[EXERCISE DESCRIPTION]
Given the records that follow, return each one verbatim.
(ENTRIES SUPPLIED begins)
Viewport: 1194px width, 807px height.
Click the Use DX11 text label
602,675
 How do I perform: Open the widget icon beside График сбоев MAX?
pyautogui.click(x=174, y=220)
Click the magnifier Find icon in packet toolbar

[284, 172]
(ENTRIES SUPPLIED ends)
[ANSWER SECTION]
Viewport: 1194px width, 807px height.
Click the Use DX11 text label
602,675
 How do I perform: Open the widget icon beside График сбоев MAX?
pyautogui.click(x=174, y=220)
Click the magnifier Find icon in packet toolbar

[284, 172]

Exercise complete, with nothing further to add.